YOUR TASKS:
1. From the geoscience education infrastructure report below, list the challenges facing the community that the text says systemic culture change must address.
2. Carry on the geoscience education infrastructure report below from its final sentence.

NAGT/SERC Geoscience Education Infrastructure Synthesis Report

Final report from the November 3-5 Geoscience Education Infrastructure Planning Meeting at Carleton College, Northfield, MN.

PDF version of the Report »

In November of 2019 a group of 40 individuals representing a broad range of perspectives was brought together for a 3 day workshop focused on Geoscience Education Infrastructure. They were charged with exploring the ways in which community infrastructure supports the advancement of geoscience education and to develop a set of recommendations for future infrastructure needs. They engaged in a series of small group discussions and synthesis activities with a particular focus on the infrastructure provided to the community by the Science Education Resource Center (SERC) and National Association of Geoscience Teachers (NAGT). This report reflects those discussions and highlights a set of consensus recommendations.

Why Infrastructure

The workshop's opening presentation from Sharon Mosher reflected on the outcomes of previous work exploring community needs in geoscience education such as the Future of Undergraduate Geoscience Summit (Mosher et al., 2014). This presentation and subsequent group discussion highlighted a need for systemic culture change in Geoscience Education to address the challenges facing the community including helping students develop the competencies employers need, engaging the full community of learners in deep geoscience understanding, and capitalizing on the potential of the Next Generation Science Standards (NGSS). These culture changes will require broad engagement across departments and programs, faculty and administrators, students, employers and professional societies. Community infrastructure (tools and processes that provide shared platforms and venues) can serve as accelerators for this sort of systemic change. Shared online repositories, from teaching activities to program design, can help promulgate best practices. Regular community meetings and facilitated events can act as pipelines connecting people and ideas around shared challenges. Shared community infrastructure is an important focus for advancing community-wide challenges.

PROVIDED DATA:
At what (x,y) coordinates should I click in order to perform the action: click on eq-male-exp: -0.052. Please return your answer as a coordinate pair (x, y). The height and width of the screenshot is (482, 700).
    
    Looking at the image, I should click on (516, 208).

ANSWERS GIVEN:
1.
- Helping students develop the competencies employers need
- Engaging the full community of learners in deep geoscience understanding
- Capitalizing on the potential of the Next Generation Science Standards (NGSS)

2.
Goals of the Infrastructure

The goals of the NAGT and SERC geoscience education infrastructure are to:

  • Facilitate Community-Wide Learning
  • Support Individual and Project Success
  • Enable Community Scale Action

Infrastructure Challenges

Workshop participants identified seven important challenges for improving the infrastructure and its impact:

  1. Building Capacity for Using the Infrastructure
    There is great potential and need to offer faculty, student (K-18), and adjunct communities capacity building opportunities and resources in diversity, equity, and inclusion, geoscience education research (GER), instructional practices, and offering them project services. There is a need to provide differentiated support for these communities in all of these activities. The ability to succeed in this challenge will depend on partnering with other large organizations and university leadership (e.g. ADVANCE and CIRTL). And yet, there is a caution to not let SERC get too big because it is unlikely all these things can be done well.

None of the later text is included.